Em nossas retrospectivas no fim do ano passado vimos que a pandemia foi a grande causadora na mudança de alguns hábitos alimentares. No Brasil, por exemplo, de acordo com dados da Mintel, 51% das pessoas têm priorizado uma alimentação saudável, incluindo os orgânicos.

Para o Natal 2020, a Seara divulgou seu Fiesta Orgânico, ave "orgânica" com certificados de criação livre de gaiolas, ração orgânica e até um QR Code que permite ao consumidor rastrear toda sua trajetória, do campo até a mesa.

Em 2021 fomos agraciados com o lançamento do Spaguetti Orgânico Renata, feito com trigo 100¨% orgânico.

O que podemos notar é que, apesar da crise econômica que se agravou para alguns setores durante a pandemia, o setor de alimentos orgânicos no Brasil fez o movimento contrário e só cresceu.

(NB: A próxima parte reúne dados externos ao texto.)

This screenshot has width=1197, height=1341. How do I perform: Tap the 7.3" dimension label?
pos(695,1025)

Segundo dados da Organis (Associação da Produção de Orgânicos), a venda desses alimentos mais que duplicou no primeiro semestre de 2020, e uma das razões desse aumento pode ter sido as compras online.

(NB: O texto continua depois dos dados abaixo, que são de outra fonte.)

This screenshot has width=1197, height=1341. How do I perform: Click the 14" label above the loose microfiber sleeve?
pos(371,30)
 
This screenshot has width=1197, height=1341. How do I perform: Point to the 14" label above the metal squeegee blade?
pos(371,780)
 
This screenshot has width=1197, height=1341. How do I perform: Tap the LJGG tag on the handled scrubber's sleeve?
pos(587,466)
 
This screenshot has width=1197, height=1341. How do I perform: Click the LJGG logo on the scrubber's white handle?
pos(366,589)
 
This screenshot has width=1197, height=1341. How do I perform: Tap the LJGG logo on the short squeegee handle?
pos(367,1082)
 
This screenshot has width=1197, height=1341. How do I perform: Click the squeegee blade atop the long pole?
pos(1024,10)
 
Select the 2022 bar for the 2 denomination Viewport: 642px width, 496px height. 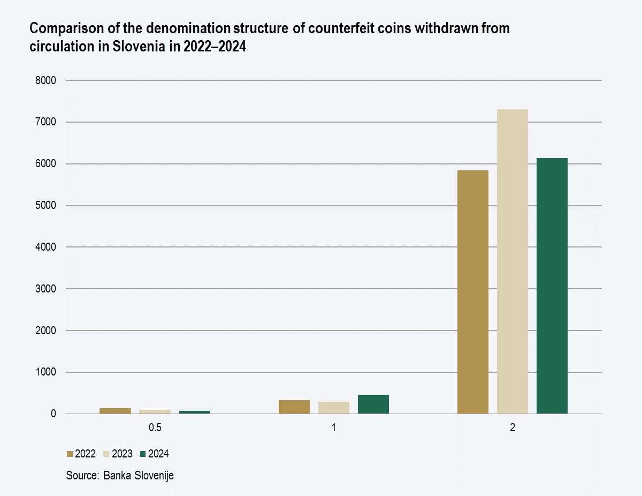[x=473, y=292]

A plataforma Raízs, por exemplo, tem controlado 30% do mercado de vendas online de orgânicos, reunindo cerca de 2000 produtos, todos frescos e sem agrotóxicos.

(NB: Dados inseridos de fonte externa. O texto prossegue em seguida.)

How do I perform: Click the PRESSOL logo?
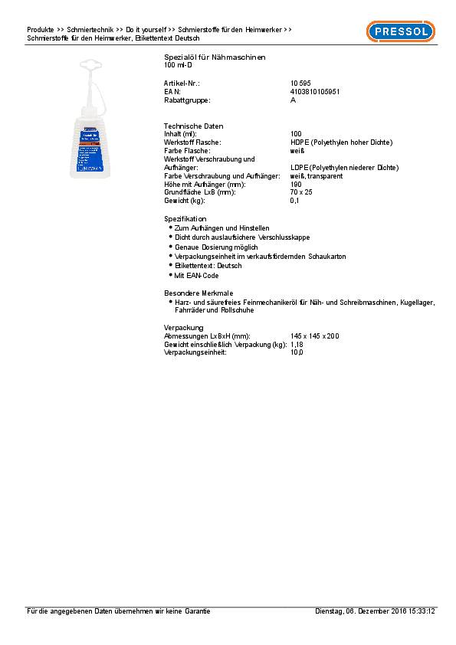pos(400,31)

Vale ressaltar, no entanto, que o aumento do consumo de alimentos orgânicos ainda pode ser considerado como parte de um privilégio. Enquanto uma parcela da população pôde trabalhar de maneira remota e dedicar esse tempo em casa para investir numa alimentação mais saudável e balanceada, outra parcela da população, que dependia de auxílios ou até mesmo de merenda, sofreu (e sofre) com a escassez de recursos e a alta no preço de alimentos fundamentais à cesta básica brasileira, como o arroz e o feijão.

“A eventual redução na renda familiar ocasionada pela pandemia pode ter limitado a compra de alimentos frescos de maior preço, como frutas, carnes e peixes, favorecendo a aquisição de ultraprocessados de menor preço, como pães, biscoitos, salgadinhos e carnes processadas. A intensificação da publicidade de alimentos ultraprocessados durante a pandemia, incluindo a distribuição gratuita desses produtos, também pode ter impactado os estratos socialmente mais vulneráveis”, explica Eurídice Martínez Steele, bióloga e integrante da equipe de pesquisadores do Estudo NutriNet Brasil.

Como podemos democratizar o consumo de alimentos saudáveis no Brasil?